Xie believes that these large American funds have different ways of investing in China concept stocks than smaller funds. They don’t necessarily work through Wall Street investment banks. They have their own operators and they can manage themselves in the open market including Hong Kong Stock Market and China A-Share.
For a large fund like Calpers, with more than 400 400 billion under its management, the choice to invest in a Chinese company is directly related to its managers.
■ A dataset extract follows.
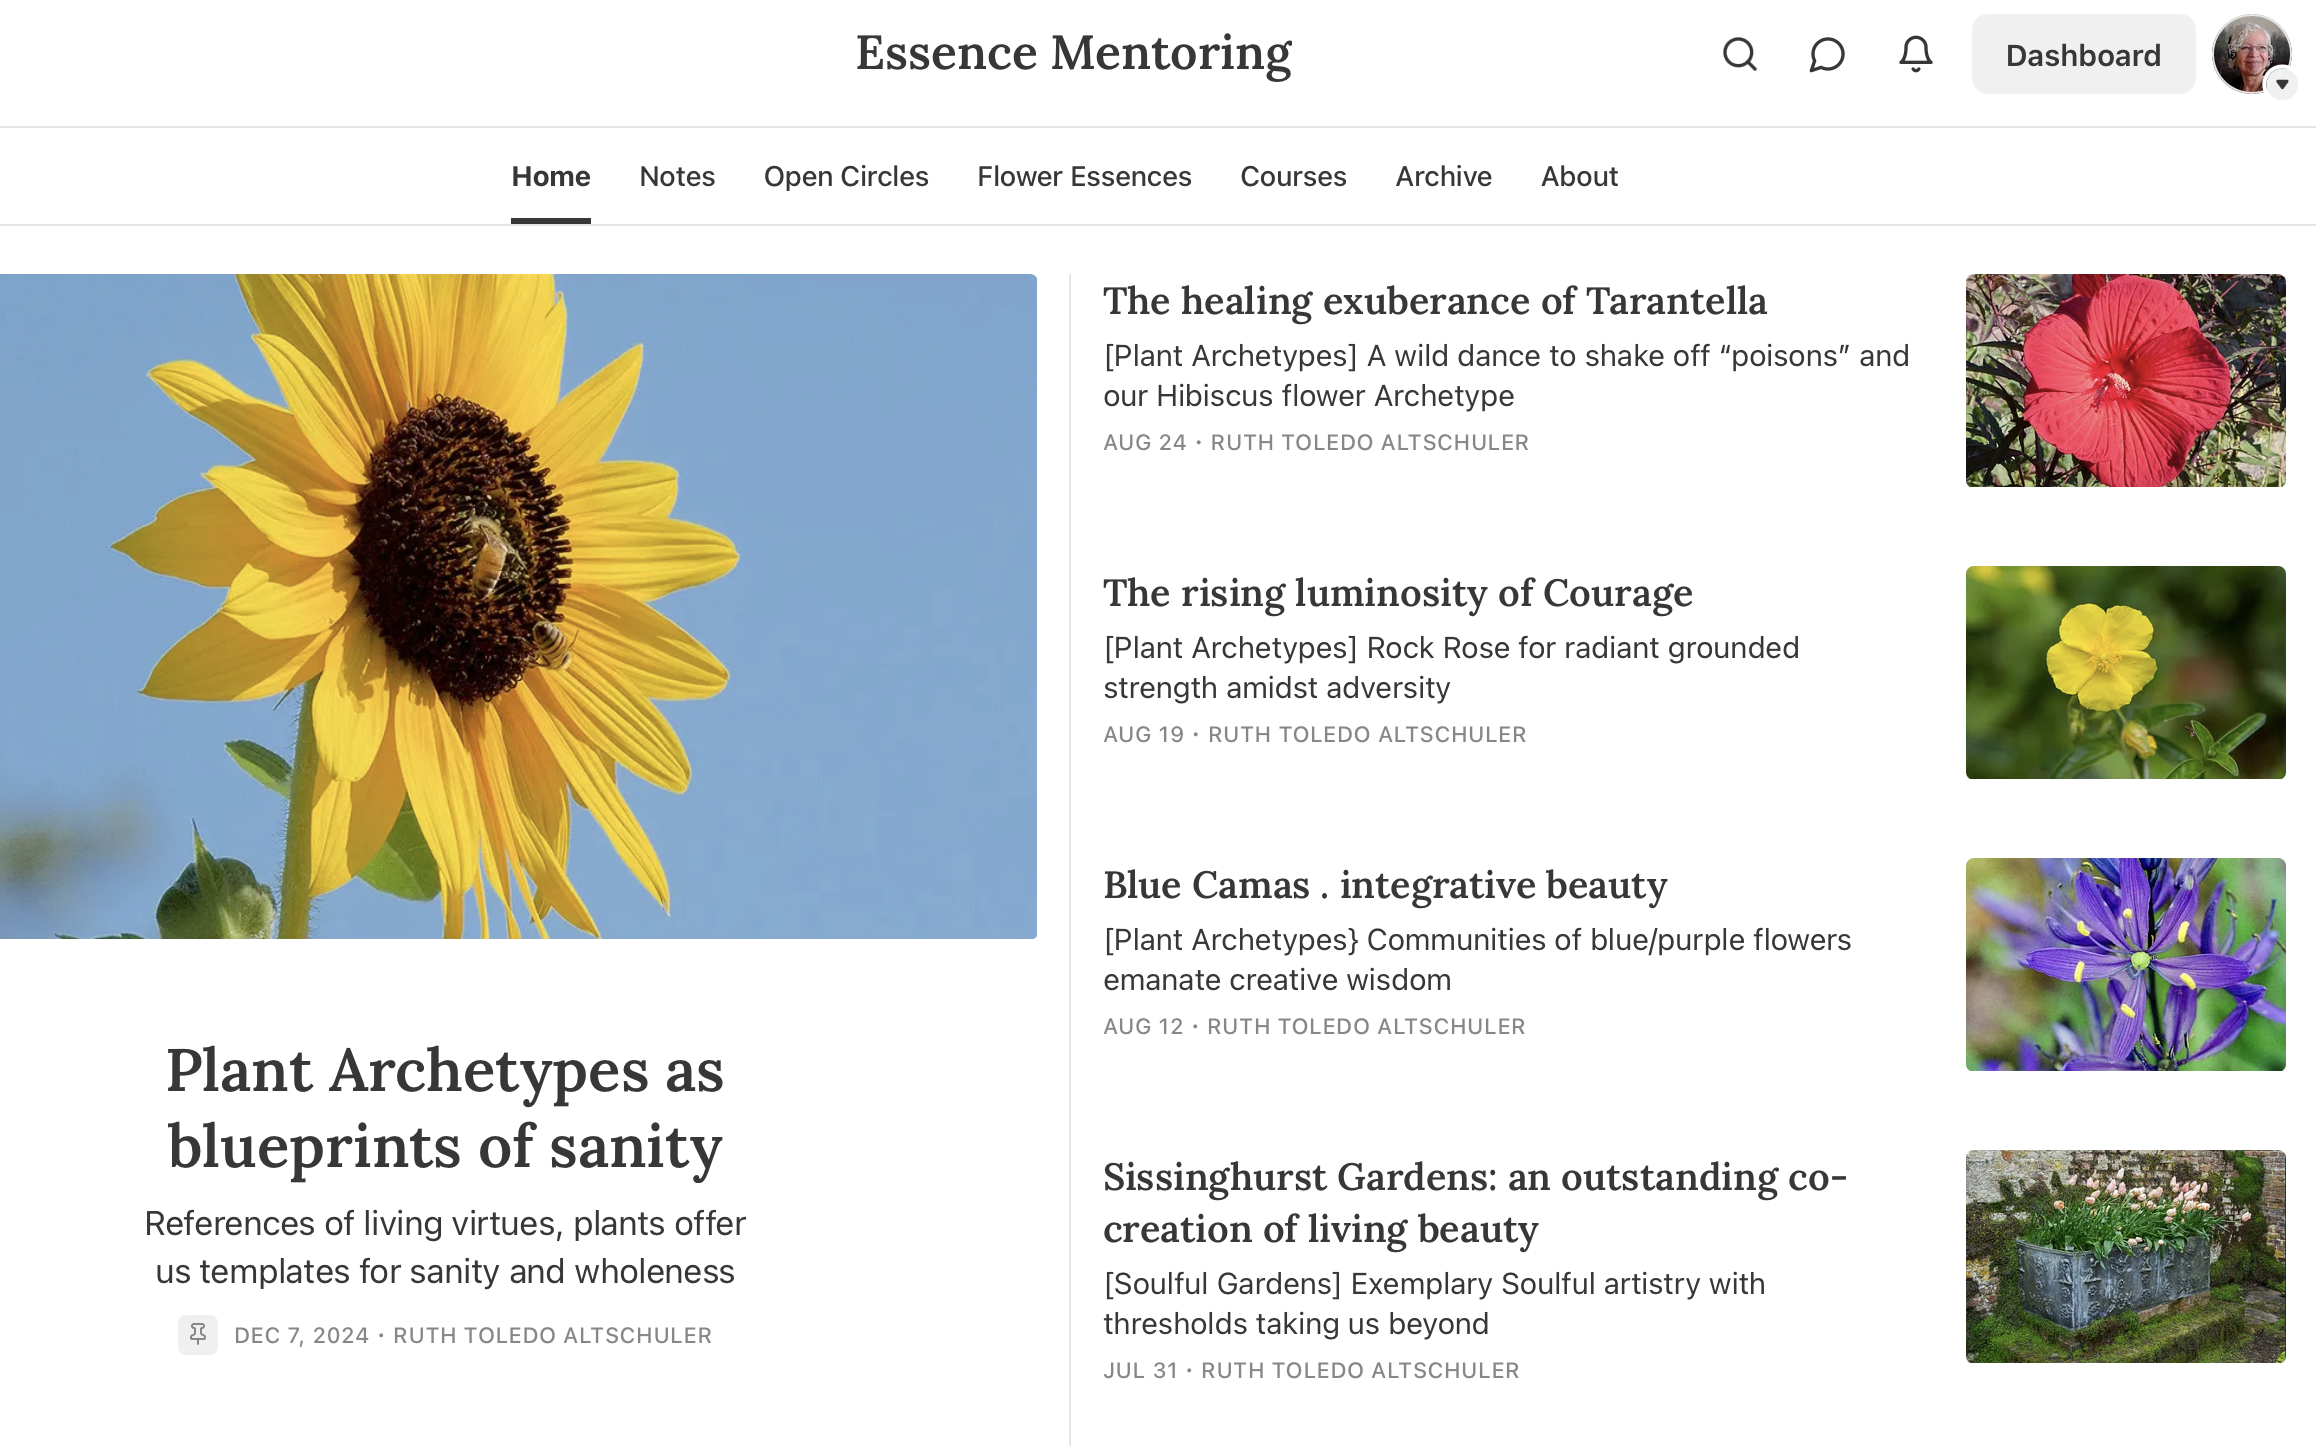This screenshot has height=1450, width=2316.
Task: Open the Dashboard button
Action: tap(2083, 54)
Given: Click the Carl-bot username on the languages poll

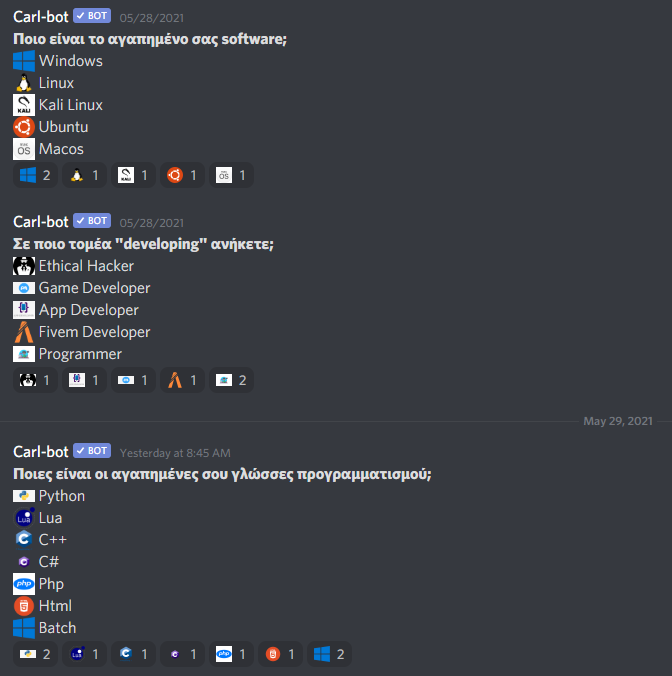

Meng Yu, the fund’s former chief investment officer, is of Chinese descent and once said his “roots are in China.” Prior to joining Calpers in January 2019, Meng served as Deputy Chief Investment Officer at China’s State Administration of Foreign Exchange, which manages more than 3 3 trillion in foreign exchange reserves.
Meng abruptly resigned from Calpers in early August last year. Shortly afterwards, the California Fair Political Conduct Commission (FPPC) began investigating two allegations filed against Meng, claiming that he had failed to properly disclose certain personal investments and sales of stocks and other holdings.
Comparing Calpers ’investment reports for the two fiscal years 2018-2019 and 2019-2020, The Epoch Times found that the fund increased investment in many Chinese companies during this reporting period. This has increased the holdings of some H-shares in Hong Kong and A-shares in China, especially China A-shares.
For example, CalPERS’s investment in Alibaba Group Holdings Limited has increased from zero in 2018-2019 to. 18.65 million in 2019-2020. Its investment in Alibaba Pictures Group Limited increased from $ 2.62 million to $ 11.78 million and its investment in Alibaba Health Information also increased from $ 2.42 million to 8 9.84 million.
Also, Calpers has recently increased investment in a number of companies that have recently made headlines, such as Evergrande, the world’s most hated Chinese real estate company; China Huarang, a state-owned asset management firm that has just been granted bail by the CCP with an injection of 7.74 billion; Alibaba and Tencent, the Chinese internet giant that has been consistently punished by Xi Jinping, including Tencent Music, which was invested through ADR; BGI, China’s leading gene technology company, is being questioned for helping to collect CCPs and establish a global gene bank; Ping is an insurance that was recently abolished by the Xi administration; Synofem and Synovac, which manufactures and manufactures Chinese vaccines and assists in CCP’s global vaccine diplomacy.
At least six of the Chinese companies that received increased investments from CalPERS in fiscal years 2018-2019 and 2019-2020 are on the US blacklist, which has banned investment due to alleged CCP military connections. These include China Communication Construction A-Share, China Communication Construction H-Share, China National Chemical A-Share, China Mobile Ltd., China Telecom Corporation Limited H-Share and China Unicom Hong Kong Ltd.